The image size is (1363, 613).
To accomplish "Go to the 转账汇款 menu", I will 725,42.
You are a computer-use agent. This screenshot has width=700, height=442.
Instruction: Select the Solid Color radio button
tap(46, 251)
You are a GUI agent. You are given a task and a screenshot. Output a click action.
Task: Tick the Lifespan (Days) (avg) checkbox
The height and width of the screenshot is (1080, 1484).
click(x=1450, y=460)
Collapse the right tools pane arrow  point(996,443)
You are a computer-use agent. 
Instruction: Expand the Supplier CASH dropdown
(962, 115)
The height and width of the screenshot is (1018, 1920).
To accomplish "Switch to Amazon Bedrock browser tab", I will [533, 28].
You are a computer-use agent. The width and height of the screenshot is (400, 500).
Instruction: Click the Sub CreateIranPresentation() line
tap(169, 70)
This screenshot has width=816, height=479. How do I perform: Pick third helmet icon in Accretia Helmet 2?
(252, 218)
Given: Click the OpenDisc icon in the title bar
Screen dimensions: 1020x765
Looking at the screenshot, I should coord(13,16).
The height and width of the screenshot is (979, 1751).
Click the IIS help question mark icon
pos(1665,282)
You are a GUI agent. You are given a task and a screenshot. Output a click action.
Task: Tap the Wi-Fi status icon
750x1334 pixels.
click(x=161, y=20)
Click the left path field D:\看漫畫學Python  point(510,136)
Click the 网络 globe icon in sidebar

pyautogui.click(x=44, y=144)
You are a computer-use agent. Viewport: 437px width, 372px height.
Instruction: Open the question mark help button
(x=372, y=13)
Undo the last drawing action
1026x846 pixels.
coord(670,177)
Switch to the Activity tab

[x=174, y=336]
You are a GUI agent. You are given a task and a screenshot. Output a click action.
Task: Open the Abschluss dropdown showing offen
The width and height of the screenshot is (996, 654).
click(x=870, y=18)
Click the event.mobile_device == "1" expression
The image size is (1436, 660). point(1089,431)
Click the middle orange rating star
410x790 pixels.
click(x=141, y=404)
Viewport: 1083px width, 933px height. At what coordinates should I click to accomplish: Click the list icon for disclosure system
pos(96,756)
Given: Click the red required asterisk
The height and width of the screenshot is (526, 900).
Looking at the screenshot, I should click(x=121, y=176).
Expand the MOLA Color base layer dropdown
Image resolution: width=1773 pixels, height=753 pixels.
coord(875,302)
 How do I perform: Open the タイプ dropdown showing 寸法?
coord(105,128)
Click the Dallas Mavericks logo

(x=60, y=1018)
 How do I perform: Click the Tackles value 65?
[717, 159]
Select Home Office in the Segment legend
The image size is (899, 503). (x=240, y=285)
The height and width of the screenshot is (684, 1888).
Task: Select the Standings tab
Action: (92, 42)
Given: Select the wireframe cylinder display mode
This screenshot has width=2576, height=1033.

****

Referring to the material above, set down exactly the lines between the line with "You are a computer-use agent. The" and the line with "The height and width of the screenshot is (979, 1751).", inclusive, and no other lines.

__Answer space__
You are a computer-use agent. The width and height of the screenshot is (400, 500).
Instruction: Click the Sub CreateIranPresentation() line
tap(169, 70)
This screenshot has width=816, height=479. How do I perform: Pick third helmet icon in Accretia Helmet 2?
(252, 218)
Given: Click the OpenDisc icon in the title bar
Screen dimensions: 1020x765
Looking at the screenshot, I should coord(13,16).
The height and width of the screenshot is (979, 1751).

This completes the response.